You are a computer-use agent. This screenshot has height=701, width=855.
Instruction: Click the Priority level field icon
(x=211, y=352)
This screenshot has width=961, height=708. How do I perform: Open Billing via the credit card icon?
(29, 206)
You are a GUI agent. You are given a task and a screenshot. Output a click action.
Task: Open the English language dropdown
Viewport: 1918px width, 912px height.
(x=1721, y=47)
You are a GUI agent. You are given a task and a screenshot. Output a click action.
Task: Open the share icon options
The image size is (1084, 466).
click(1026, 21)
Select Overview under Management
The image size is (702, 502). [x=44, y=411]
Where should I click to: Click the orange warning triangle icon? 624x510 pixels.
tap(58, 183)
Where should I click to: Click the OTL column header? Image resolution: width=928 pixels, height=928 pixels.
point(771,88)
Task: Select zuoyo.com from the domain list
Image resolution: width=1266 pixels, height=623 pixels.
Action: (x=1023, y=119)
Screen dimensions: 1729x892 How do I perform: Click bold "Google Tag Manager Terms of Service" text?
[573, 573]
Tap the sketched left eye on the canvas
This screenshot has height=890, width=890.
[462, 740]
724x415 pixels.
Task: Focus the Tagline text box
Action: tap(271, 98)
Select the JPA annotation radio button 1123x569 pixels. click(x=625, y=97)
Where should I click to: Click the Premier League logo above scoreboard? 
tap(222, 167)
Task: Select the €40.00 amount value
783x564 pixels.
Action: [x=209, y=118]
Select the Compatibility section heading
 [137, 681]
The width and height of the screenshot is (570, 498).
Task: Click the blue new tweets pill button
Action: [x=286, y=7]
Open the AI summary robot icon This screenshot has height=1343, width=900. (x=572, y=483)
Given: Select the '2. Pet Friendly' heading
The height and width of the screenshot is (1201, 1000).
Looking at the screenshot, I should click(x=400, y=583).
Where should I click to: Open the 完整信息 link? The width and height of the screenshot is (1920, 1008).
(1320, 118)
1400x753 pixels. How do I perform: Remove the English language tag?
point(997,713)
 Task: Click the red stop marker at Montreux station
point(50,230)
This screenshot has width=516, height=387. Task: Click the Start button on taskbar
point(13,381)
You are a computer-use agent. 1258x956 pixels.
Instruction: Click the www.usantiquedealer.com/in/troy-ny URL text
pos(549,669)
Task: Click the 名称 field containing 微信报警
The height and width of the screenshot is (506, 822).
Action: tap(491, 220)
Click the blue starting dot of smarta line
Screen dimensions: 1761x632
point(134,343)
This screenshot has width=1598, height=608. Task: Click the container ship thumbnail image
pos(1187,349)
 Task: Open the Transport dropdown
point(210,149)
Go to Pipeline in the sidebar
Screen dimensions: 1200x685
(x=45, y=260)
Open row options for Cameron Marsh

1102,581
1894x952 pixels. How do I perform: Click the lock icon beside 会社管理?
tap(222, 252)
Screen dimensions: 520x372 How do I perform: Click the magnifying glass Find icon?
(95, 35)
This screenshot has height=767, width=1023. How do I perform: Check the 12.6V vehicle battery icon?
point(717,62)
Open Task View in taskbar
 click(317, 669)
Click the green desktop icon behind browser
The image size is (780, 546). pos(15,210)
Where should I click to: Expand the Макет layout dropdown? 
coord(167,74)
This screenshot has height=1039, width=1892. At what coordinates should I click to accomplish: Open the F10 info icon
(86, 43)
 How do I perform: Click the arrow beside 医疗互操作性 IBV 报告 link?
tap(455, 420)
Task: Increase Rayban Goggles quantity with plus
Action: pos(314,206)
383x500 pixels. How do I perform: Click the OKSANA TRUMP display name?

◆ What you have to do ◆
Nothing but an exact copy of the lines from the start of the entries through the line containing "Given: Select the '2. Pet Friendly' heading" belongs in the response.

◆ Response to this task ◆
You are a computer-use agent. This screenshot has height=701, width=855.
Instruction: Click the Priority level field icon
(x=211, y=352)
This screenshot has width=961, height=708. How do I perform: Open Billing via the credit card icon?
(29, 206)
You are a GUI agent. You are given a task and a screenshot. Output a click action.
Task: Open the English language dropdown
Viewport: 1918px width, 912px height.
(x=1721, y=47)
You are a GUI agent. You are given a task and a screenshot. Output a click action.
Task: Open the share icon options
The image size is (1084, 466).
click(1026, 21)
Select Overview under Management
The image size is (702, 502). [x=44, y=411]
Where should I click to: Click the orange warning triangle icon? 624x510 pixels.
tap(58, 183)
Where should I click to: Click the OTL column header? Image resolution: width=928 pixels, height=928 pixels.
point(771,88)
Task: Select zuoyo.com from the domain list
Image resolution: width=1266 pixels, height=623 pixels.
Action: (x=1023, y=119)
Screen dimensions: 1729x892 How do I perform: Click bold "Google Tag Manager Terms of Service" text?
[573, 573]
Tap the sketched left eye on the canvas
This screenshot has height=890, width=890.
[462, 740]
724x415 pixels.
Task: Focus the Tagline text box
Action: tap(271, 98)
Select the JPA annotation radio button 1123x569 pixels. click(x=625, y=97)
Where should I click to: Click the Premier League logo above scoreboard? 
tap(222, 167)
Task: Select the €40.00 amount value
783x564 pixels.
Action: [x=209, y=118]
Select the Compatibility section heading
 [137, 681]
The width and height of the screenshot is (570, 498).
Task: Click the blue new tweets pill button
Action: [x=286, y=7]
Open the AI summary robot icon This screenshot has height=1343, width=900. (x=572, y=483)
Given: Select the '2. Pet Friendly' heading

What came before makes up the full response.